### Problem requirements
State how many lines of the listing below include the word "column". Give only the number.

★ ★ ★ ★ ★

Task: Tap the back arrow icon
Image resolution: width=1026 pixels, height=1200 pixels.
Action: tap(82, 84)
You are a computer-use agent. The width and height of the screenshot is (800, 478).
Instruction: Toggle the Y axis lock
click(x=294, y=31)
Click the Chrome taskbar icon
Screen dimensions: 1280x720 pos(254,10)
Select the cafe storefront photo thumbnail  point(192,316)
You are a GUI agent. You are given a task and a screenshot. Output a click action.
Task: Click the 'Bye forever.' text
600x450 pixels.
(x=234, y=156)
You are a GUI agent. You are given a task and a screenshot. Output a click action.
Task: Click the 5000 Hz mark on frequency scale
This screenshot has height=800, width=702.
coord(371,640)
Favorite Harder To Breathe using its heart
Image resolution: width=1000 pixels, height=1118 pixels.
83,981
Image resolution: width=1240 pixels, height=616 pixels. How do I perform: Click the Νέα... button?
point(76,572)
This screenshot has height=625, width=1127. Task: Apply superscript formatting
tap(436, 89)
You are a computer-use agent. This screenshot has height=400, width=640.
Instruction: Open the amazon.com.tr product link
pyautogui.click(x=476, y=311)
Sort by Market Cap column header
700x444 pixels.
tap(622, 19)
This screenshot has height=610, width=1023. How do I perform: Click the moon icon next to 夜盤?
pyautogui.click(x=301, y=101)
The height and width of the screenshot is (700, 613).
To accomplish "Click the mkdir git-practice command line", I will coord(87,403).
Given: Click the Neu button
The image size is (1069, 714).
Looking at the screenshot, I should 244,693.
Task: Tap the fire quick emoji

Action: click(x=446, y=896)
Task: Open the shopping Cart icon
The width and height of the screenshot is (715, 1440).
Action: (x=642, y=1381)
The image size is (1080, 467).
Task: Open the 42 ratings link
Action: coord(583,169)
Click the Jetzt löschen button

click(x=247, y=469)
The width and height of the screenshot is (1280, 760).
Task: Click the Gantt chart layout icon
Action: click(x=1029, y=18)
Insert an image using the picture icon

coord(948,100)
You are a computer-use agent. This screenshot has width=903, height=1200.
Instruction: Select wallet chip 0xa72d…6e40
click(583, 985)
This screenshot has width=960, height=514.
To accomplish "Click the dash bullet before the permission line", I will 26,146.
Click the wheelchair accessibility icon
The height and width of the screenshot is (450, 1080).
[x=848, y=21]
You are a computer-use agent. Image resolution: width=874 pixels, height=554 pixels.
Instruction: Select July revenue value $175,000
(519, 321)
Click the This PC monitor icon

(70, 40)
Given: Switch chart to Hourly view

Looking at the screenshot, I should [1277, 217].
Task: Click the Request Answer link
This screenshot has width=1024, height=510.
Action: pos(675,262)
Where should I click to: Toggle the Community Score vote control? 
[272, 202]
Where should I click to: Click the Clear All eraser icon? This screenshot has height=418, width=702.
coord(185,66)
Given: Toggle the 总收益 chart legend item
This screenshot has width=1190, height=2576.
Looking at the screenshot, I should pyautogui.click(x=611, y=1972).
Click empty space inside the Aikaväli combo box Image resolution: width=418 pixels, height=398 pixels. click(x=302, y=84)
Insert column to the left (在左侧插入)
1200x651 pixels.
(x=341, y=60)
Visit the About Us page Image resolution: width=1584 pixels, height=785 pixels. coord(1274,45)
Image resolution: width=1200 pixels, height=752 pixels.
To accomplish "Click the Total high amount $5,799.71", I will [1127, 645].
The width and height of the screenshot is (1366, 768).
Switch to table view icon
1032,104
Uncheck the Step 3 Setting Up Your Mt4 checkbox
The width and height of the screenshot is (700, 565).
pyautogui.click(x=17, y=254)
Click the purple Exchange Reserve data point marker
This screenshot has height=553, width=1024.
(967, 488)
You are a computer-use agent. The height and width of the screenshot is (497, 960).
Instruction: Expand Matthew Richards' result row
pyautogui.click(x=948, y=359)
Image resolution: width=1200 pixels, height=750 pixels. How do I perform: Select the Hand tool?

★ ★ ★ ★ ★

### Task result
2